Extracted entries >>
-=-=-
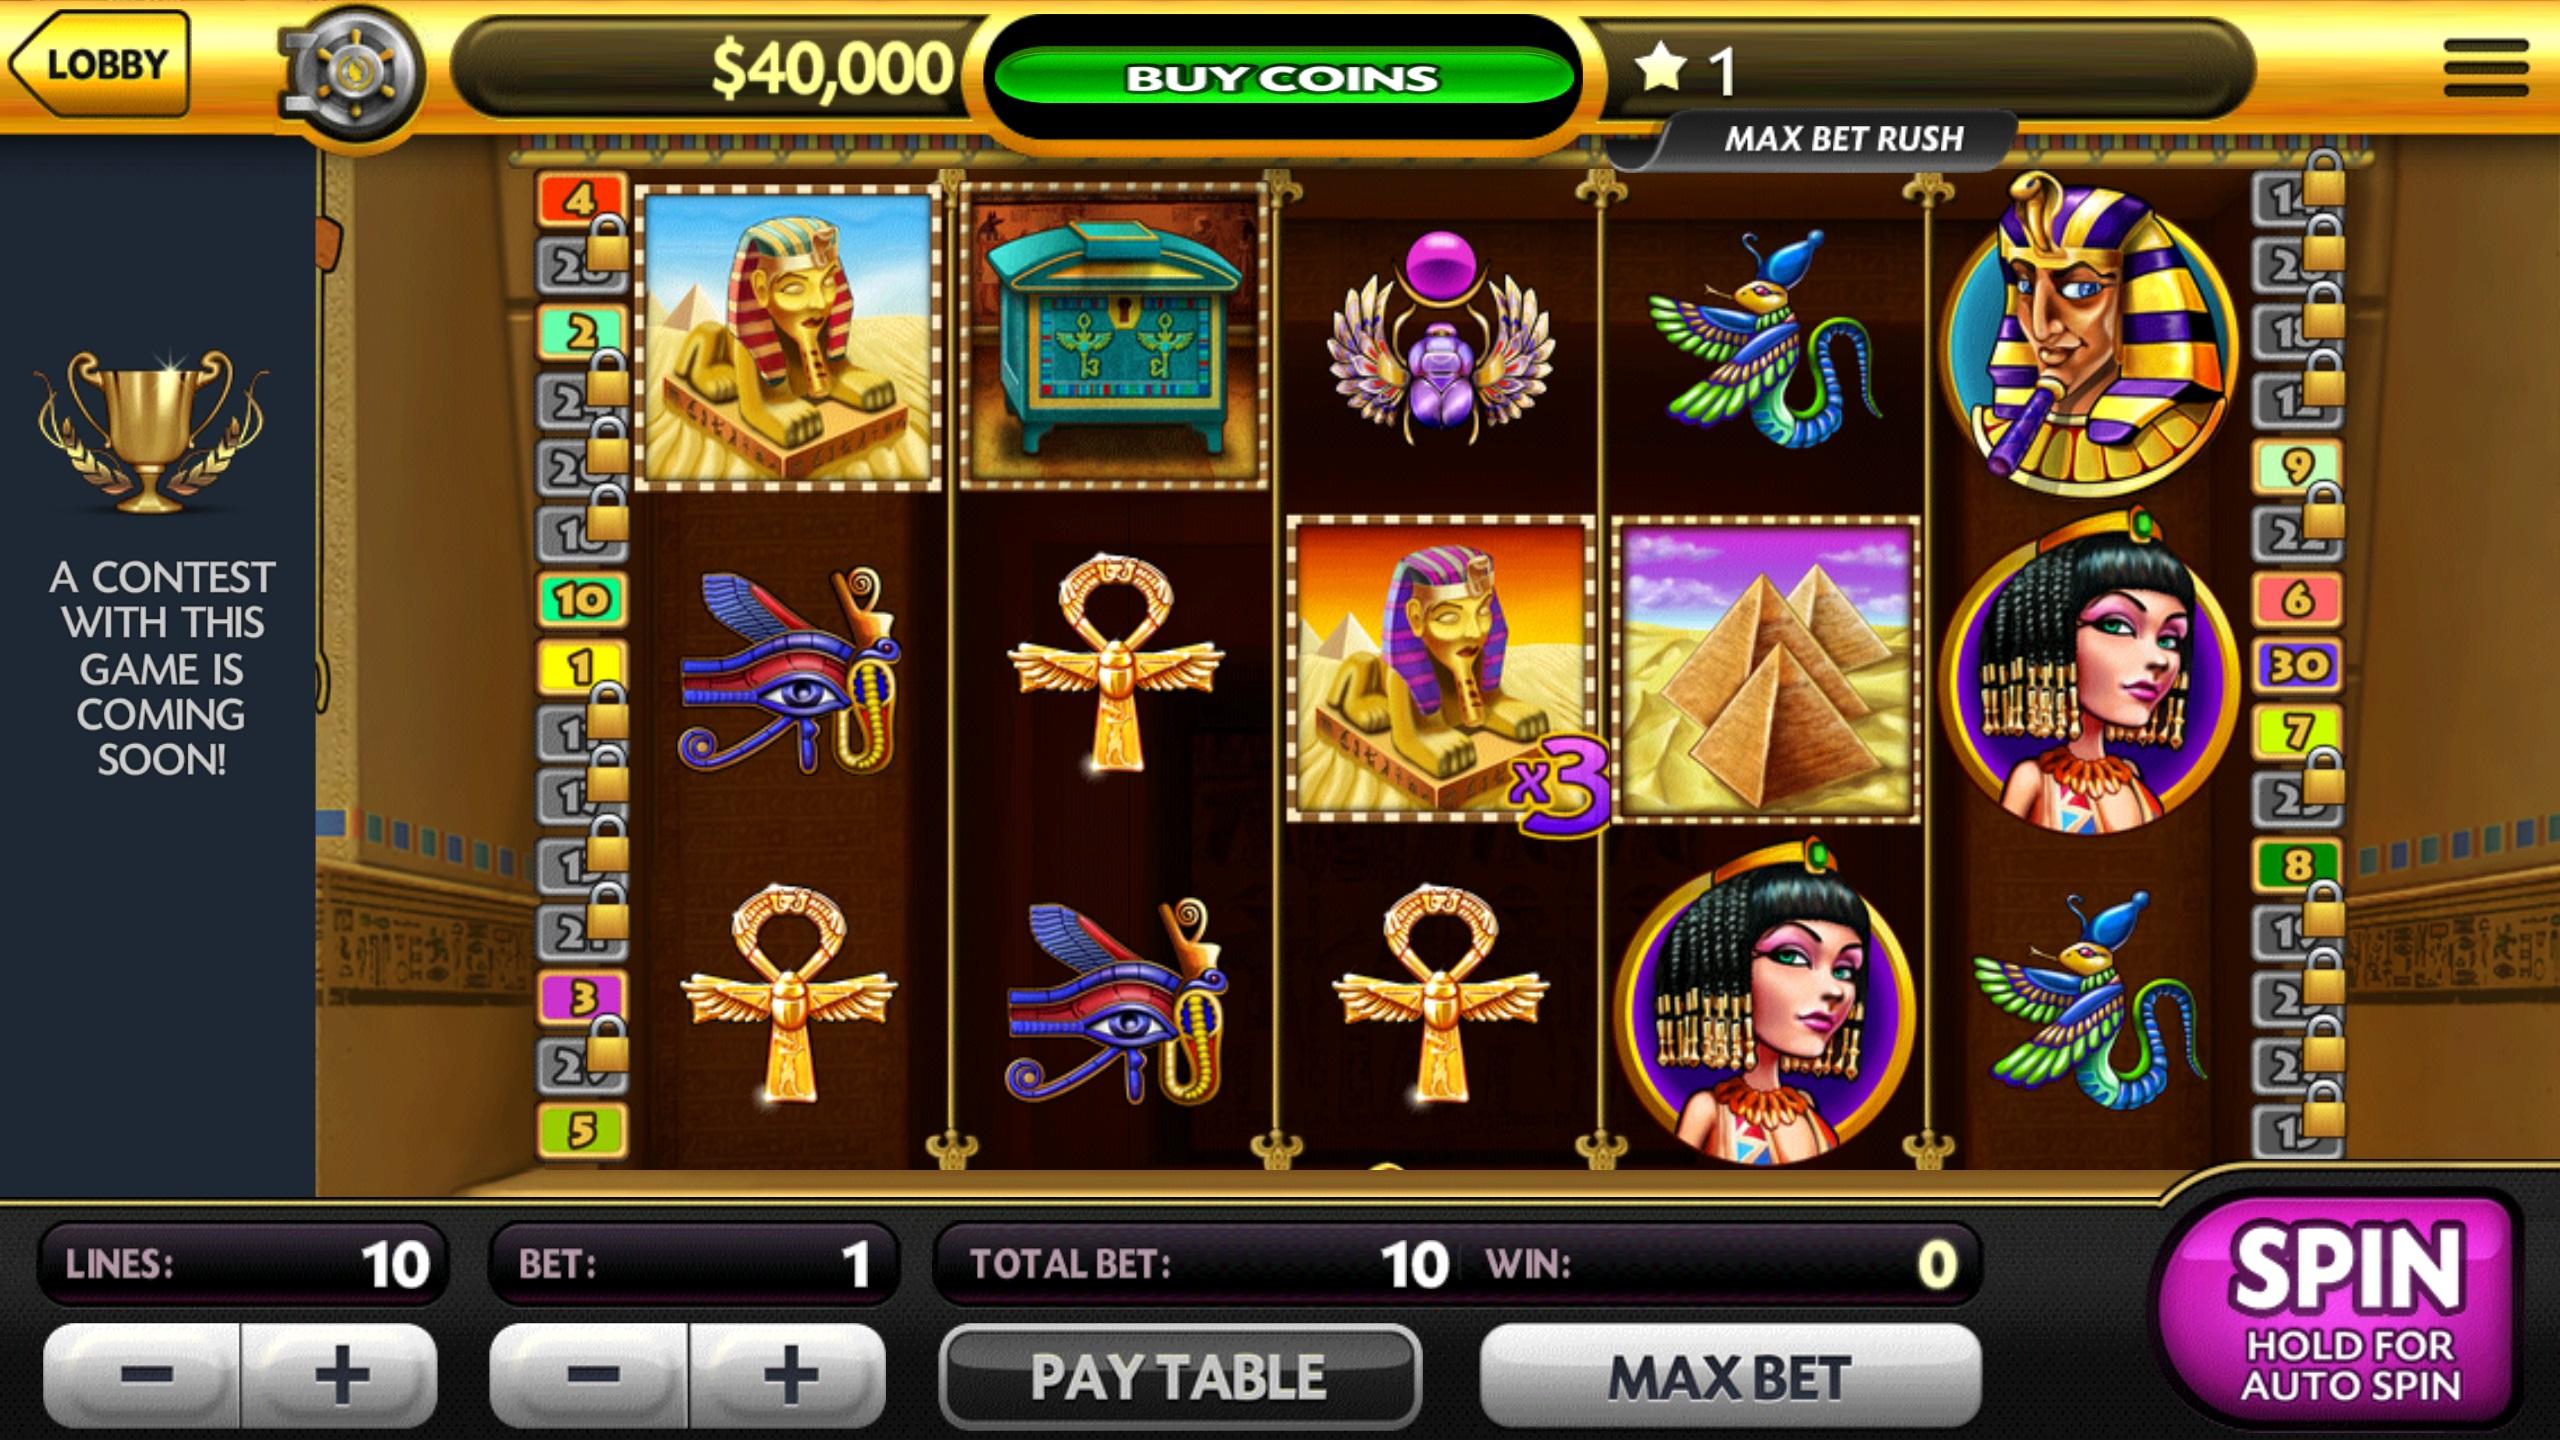Select the pyramids symbol
Viewport: 2560px width, 1440px height.
pyautogui.click(x=1766, y=670)
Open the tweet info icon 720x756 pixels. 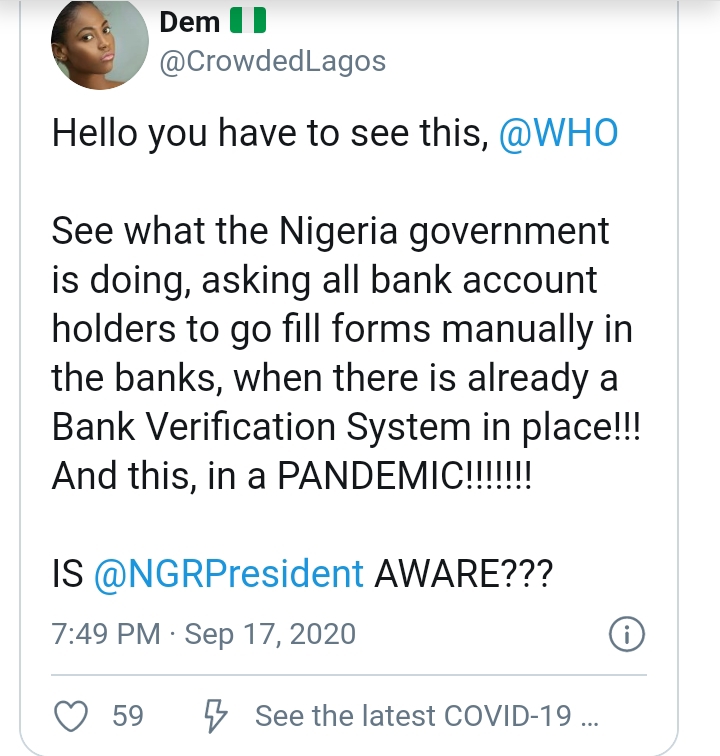(626, 634)
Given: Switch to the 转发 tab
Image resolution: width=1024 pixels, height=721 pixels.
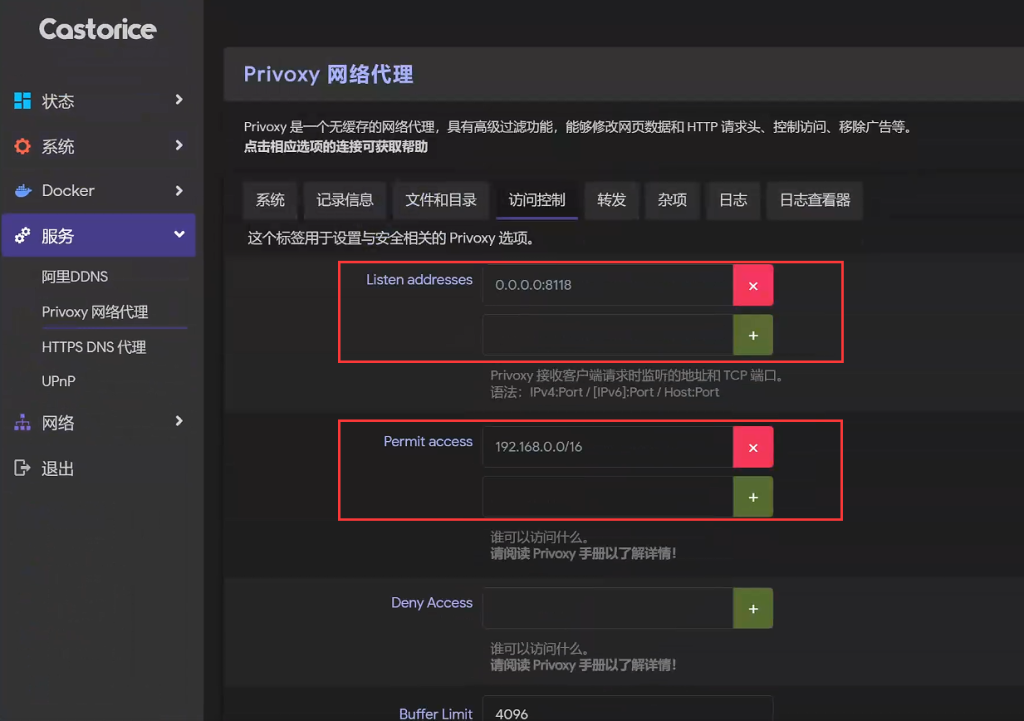Looking at the screenshot, I should tap(611, 200).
-=-=-
Written problem >> Rewrite the stretch from the line containing "Given: Switch to the 转发 tab" through the end of the records, swapping "Image resolution" for "Screenshot size" and changing nothing else. Leave the pictures out.

The reply >>
Given: Switch to the 转发 tab
Screenshot size: width=1024 pixels, height=721 pixels.
Looking at the screenshot, I should tap(611, 200).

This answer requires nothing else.